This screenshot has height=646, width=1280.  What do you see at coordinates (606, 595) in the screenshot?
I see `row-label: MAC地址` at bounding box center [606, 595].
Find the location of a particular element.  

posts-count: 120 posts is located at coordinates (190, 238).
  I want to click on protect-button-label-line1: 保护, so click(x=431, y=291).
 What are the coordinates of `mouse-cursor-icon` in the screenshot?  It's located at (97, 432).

==

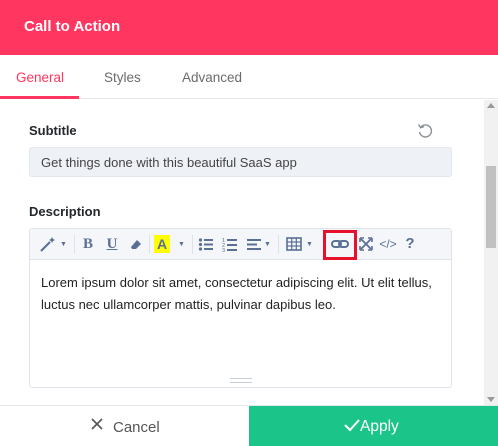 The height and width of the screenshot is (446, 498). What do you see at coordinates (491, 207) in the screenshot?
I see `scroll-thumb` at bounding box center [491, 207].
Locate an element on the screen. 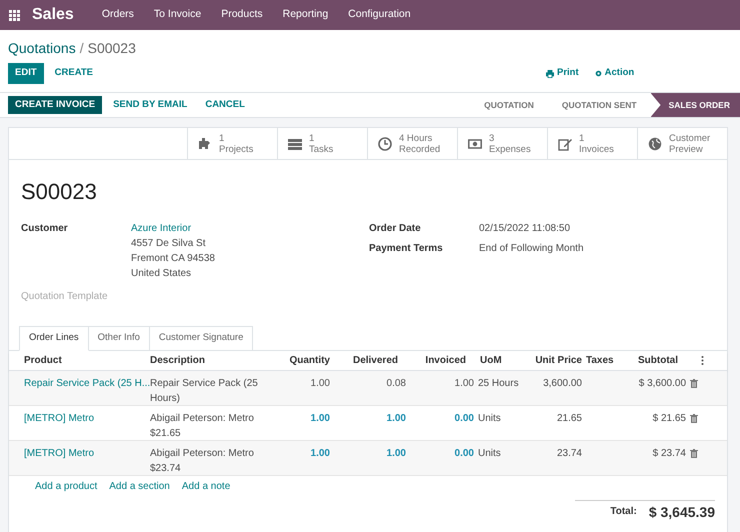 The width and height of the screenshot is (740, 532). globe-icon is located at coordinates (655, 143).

**What you are asked to do**
Copy out the records from the line with "This screenshot has" to the line with "What are the", reproducing every line precisely.

**Reply**
This screenshot has height=646, width=1280.  What do you see at coordinates (606, 595) in the screenshot?
I see `row-label: MAC地址` at bounding box center [606, 595].
Find the location of a particular element.  

posts-count: 120 posts is located at coordinates (190, 238).
  I want to click on protect-button-label-line1: 保护, so click(x=431, y=291).
 What are the coordinates of `mouse-cursor-icon` in the screenshot?  It's located at (97, 432).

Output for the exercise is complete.